D’un autre côté, celui des journalistes (qui ne sont pas plus experts es-incendies que le patron de Fregate Aero, mais pas moins confidents de la préfecture de police), on sait qu’une journée compte 24 heures et une semaine 7 jours, et que les courts-circuits qui décident de se manifester pile au milieu d’une nuit de dimanche à lundi, qui plus est la veille de la reprise du sale travail d’une entreprise, méritent un peu plus d’attention. « Incendie chez Frégate Aero : la piste criminelle n’est pas écartée » titrera donc la presse locale, avant de revenir au plus sobre « Incendie chez Frégate Aero : accident ou acte criminel ? »  (Le Dauphiné, 21 & 22/8).

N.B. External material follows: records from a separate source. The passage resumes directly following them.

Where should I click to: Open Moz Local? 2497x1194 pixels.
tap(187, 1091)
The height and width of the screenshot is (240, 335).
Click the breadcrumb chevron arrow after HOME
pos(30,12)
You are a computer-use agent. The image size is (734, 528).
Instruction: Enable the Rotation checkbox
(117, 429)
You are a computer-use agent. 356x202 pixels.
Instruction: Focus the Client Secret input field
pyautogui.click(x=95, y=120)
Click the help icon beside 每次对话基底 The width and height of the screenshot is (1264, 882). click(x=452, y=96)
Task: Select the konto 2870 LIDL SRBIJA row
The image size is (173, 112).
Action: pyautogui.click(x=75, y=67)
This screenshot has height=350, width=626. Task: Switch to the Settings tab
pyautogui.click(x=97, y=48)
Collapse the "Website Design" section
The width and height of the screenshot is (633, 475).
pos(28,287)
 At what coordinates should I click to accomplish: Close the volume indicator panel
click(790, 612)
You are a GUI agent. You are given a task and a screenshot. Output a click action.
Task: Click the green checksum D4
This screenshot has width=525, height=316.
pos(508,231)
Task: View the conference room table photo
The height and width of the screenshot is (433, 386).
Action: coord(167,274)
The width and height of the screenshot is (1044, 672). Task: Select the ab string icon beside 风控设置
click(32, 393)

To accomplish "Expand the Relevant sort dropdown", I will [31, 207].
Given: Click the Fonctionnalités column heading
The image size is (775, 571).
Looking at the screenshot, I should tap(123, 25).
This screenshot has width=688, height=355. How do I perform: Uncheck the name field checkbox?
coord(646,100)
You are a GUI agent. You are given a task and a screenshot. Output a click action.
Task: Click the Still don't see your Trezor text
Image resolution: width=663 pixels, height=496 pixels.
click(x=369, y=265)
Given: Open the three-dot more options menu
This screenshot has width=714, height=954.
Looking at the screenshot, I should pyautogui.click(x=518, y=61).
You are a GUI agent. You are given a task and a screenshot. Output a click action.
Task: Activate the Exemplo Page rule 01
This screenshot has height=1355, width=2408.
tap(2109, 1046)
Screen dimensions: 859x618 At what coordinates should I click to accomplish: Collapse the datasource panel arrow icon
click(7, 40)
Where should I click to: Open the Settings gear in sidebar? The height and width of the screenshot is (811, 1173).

Mais pour qui se pose des questions autrement plus passionnantes, ces fumées d’un sabotage revenu frapper aux portes de Fregate Aero ou simplement issues d’un heureux hasard, rappellent en tout cas à chacun.e que la mort se fabrique aussi dans des bâtiments ordinaires, disséminés aux quatre coins reculés du territoire. Et que l’industrie ne trouvera pas toujours des abris, pas même à l’arrière de la guerre…

[22 août 2023]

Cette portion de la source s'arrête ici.